Three-Tier Prognostic Stratification of Lung Carcinoids (NET G1-G2-G3) by Multivariable, Data-Driven Integration of Ki-67 and Mitotic Count
摘要
Pulmonary neuroendocrine tumors (NETs) include typical and atypical carcinoids, corresponding to low- and intermediate-grade malignancies. Integration of necrosis, mitotic count per 2 mm² (MC), and Ki-67 index, a desirable criterion in the current WHO scheme, may enable a classification framework beyond conventional histology. We used a clustering method for mixed-type data, including necrosis, MC and Ki-67 index, on a single-institution cohort of 358 typical and 125 atypical carcinoids with long-term follow-up. An external validation series of 259 additional carcinoids was used.

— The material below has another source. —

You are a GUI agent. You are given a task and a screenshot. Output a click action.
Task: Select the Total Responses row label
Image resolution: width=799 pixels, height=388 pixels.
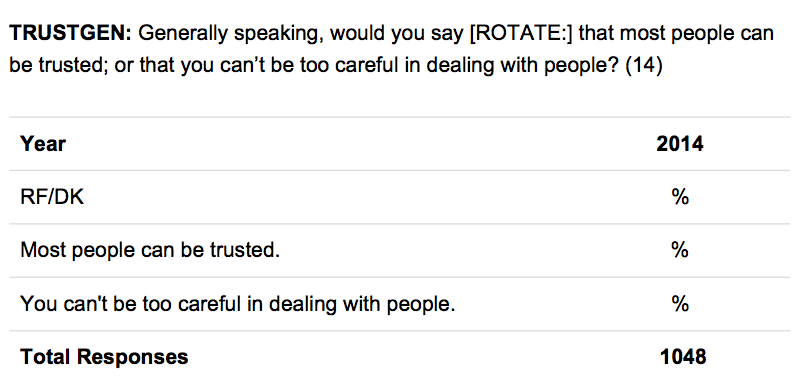pos(104,356)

A three-cluster solution was selected, yielding a tiered prognostic stratification model, that included NETG1 (383 cases; mean MC: 0.7; necrosis: 8.1% of cases; mean Ki-67 index: 2.5%), NETG2 (77 cases; mean MC 2.3; necrosis 27.3%; mean Ki-67: 11.4%), and NETG3 (23 cases; mean MC: 5.5; necrosis 60.9%; mean Ki-67: 25.1%). The model was independent of histological classification. Ki-67 index was the strongest discriminator, distinguishing NET G1 tumors with a Ki-67 index < 6% from NET G3 tumors (Ki-67 > 16%), while MC contributed to identifying a subset of NET G2 tumors. The selected cut-offs were derived through a statistical approach evaluating hundreds of decision-tree configurations, following a sequential algorithm from Ki-67 to MC, with 6–16% identified as the most informative Ki-67 range for intermediate stratification. Necrosis added no discriminative value, as it was closely correlated with the Ki-67 index and MC. This classification corresponded to a progressive worsening of overall survival and, more significantly, relapse-free survival, and it was transferable to the external cohort. In conclusion, based on routinely available pathological parameters, this model provides a practical and reproducible classification of resected pulmonary NETs, overcoming the traditional typical–atypical carcinoid dichotomy and is potentially applicable to biopsy material.